Syamsuri, salah satu keluarga pasien, mengaku kaget saat hendak pulang pada Rabu (25/02/2026). Ia harus membayar biaya parkir sepeda motor sebesar Rp222.000 setelah tiga hari mendampingi anaknya yang dirawat sejak 22 Februari 2026.
Selama berada di rumah sakit, Syamsuri mengaku tidak keluar masuk area parkir karena fokus menjaga anaknya. Namun, karena tarif dihitung Rp3.000 per jam tanpa batas atas, biaya terus berjalan hingga mencapai ratusan ribu rupiah.
“Masuk tanggal 22, jagain anak, nggak ke mana-mana. Pas mau pulang lihat tarif parkir sudah Rp222 ribu. Saya kaget, bahkan uang buat bayar juga nggak ada,” ungkapnya.

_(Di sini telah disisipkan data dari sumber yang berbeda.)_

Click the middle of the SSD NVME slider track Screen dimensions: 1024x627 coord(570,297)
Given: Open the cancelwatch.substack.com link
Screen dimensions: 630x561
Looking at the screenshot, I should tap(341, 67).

Ia membandingkan dengan sejumlah rumah sakit lain di wilayah Tarumajaya yang disebutnya menerapkan tarif parkir harian sekitar Rp10.000. Menurutnya, kebijakan seperti tarif maksimal atau paket harian sangat dibutuhkan agar tidak memberatkan keluarga pasien rawat inap.
Di sisi lain, Rey selaku Ketua Tim Parkir Shift 2 menjelaskan bahwa penerapan tarif tersebut sudah sesuai dengan ketentuan dari pihak manajemen. Ia menegaskan petugas di lapangan hanya menjalankan aturan yang berlaku.
“Tarif motor Rp3.000 per jam dan memang belum ada batas maksimal. Kami hanya menjalankan kebijakan dari manajemen,” ujarnya.
Keluhan ini pun memantik perhatian publik. Warga berharap pihak rumah sakit dapat mengevaluasi kebijakan parkir, khususnya bagi keluarga pasien rawat inap, agar tidak menambah beban di tengah kondisi yang sudah sulit.